Reality check; you can catch up in January, but it is hard work to do so. And with a slight attitude adjustment, you shouldn’t need to. The first step is to commit – publicly – to maintaining a training regime while you are on holiday. Strava makes this easy with the annual Rapha Festive 500, where the goal is to cover 500km in eight days between Christmas Eve and New Year’s Eve, but you needn’t aim that high. An hour each day will do the trick. Sounds simple, but it is actually quite challenging by day six. Gentle rides, exploring your temporary surroundings, will do the trick – intervals and structure can wait for the New Year. Be the holiday. Rope in some buddies (a WhatsApp group works wonders) to make sure the peer pressure is there, and get up before the family wakes. Returning to a snoring household, exercise banked, is a wonderful feeling.
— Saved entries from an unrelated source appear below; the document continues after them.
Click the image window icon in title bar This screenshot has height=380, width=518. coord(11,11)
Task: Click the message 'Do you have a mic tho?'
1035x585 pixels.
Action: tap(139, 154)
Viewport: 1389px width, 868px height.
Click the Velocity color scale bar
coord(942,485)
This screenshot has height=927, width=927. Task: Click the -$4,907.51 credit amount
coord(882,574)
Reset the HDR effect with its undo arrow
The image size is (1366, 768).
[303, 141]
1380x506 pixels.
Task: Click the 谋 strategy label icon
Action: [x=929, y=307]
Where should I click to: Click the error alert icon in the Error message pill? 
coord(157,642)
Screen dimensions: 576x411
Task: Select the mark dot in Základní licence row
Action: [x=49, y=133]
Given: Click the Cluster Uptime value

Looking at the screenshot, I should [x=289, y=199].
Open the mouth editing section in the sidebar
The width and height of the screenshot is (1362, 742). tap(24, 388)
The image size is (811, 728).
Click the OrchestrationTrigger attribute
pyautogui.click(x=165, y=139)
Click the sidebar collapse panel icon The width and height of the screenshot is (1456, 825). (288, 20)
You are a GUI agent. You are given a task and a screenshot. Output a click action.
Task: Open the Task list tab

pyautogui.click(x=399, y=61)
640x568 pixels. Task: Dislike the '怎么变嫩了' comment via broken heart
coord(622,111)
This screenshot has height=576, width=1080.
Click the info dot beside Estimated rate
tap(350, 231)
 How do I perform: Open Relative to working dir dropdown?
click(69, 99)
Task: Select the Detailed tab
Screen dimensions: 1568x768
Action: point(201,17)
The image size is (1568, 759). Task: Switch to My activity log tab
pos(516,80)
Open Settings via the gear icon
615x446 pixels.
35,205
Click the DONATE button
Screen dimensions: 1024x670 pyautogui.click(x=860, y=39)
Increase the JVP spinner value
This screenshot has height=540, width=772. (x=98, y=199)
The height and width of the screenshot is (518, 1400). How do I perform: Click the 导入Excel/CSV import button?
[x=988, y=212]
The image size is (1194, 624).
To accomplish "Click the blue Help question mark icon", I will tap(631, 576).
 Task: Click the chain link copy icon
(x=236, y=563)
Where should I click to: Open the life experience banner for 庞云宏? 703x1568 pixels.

Ramping that up a level; why not use the break from regime to get the whole family riding? Make an adventure of it, with everyone exploring new territory, they will not notice the time or distance you sneak in navigating them to milkshakes on the other side of town.
Now we have you out there every day, let’s talk food and drink. ‘Tis the season to be jolly, so be jolly. If you are going to worry about the calories and the weight you might gain over a period this short, you probably need a break from calorie counting anyway. Have that extra slice of melktert, and a real beer. The reality is that, unless you really go big, you will gain no measurable weight, especially if you are riding every day, and you will be able to shed it in the first weeks of January anyway once proper training commences.
Occasionally, we aren’t allowed to take our bikes on holiday with us. As depressing as that is, where one door shuts a new one opens: this is your gap to get into that core stuff everyone has been talking about. A fortnight of off-bike exercise could actually make you a better cyclist by the time you get back. Sit-ups, lunges, stretches, trail runs – this is the opportunity to get into the habit of cross-training, something we seem unwilling to do in the riding season.
A little bit of everything – good and bad – will have you welcoming in the New Year happy and healthy.